Source data
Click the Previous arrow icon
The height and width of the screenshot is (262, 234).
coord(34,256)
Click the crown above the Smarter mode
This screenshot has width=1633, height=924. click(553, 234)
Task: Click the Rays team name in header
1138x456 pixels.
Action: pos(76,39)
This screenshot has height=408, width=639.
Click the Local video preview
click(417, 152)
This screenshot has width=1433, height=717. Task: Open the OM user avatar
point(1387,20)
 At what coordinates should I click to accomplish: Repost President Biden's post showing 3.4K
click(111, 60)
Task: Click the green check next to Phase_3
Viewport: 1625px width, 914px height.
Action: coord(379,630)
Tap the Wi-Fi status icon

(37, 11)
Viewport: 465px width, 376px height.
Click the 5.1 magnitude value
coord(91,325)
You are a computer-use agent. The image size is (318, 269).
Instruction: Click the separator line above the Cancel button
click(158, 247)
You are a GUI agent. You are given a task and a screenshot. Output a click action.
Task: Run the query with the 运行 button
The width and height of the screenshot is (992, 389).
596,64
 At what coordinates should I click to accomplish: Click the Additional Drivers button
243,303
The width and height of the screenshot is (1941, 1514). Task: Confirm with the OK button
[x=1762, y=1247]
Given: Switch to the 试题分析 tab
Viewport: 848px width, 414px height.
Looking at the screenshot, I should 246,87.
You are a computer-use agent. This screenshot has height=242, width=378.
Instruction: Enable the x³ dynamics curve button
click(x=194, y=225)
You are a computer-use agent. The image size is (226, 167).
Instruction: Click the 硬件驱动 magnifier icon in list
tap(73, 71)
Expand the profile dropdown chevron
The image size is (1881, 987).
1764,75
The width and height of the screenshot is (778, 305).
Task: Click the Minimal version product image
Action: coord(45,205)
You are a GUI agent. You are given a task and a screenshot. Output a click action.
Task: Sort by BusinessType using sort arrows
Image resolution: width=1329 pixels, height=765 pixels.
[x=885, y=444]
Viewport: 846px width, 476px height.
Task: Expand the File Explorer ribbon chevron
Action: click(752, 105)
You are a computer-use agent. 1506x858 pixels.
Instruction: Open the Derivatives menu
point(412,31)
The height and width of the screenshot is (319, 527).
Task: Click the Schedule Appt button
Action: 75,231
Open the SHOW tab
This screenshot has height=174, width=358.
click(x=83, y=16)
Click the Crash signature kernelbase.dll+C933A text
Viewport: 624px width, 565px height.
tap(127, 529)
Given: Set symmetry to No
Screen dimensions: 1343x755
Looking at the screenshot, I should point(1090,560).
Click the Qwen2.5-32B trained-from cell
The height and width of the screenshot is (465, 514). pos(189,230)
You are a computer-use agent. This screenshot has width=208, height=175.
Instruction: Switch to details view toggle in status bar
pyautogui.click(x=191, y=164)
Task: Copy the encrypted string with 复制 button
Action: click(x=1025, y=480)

Short task
Copy out the lines of the listing above, from the line containing "You are a computer-use agent. The image size is (226, 167)." through the line containing "Action: coord(45,205)", reproducing each one verbatim.

Full answer
You are a computer-use agent. The image size is (226, 167).
Instruction: Click the 硬件驱动 magnifier icon in list
tap(73, 71)
Expand the profile dropdown chevron
The image size is (1881, 987).
1764,75
The width and height of the screenshot is (778, 305).
Task: Click the Minimal version product image
Action: coord(45,205)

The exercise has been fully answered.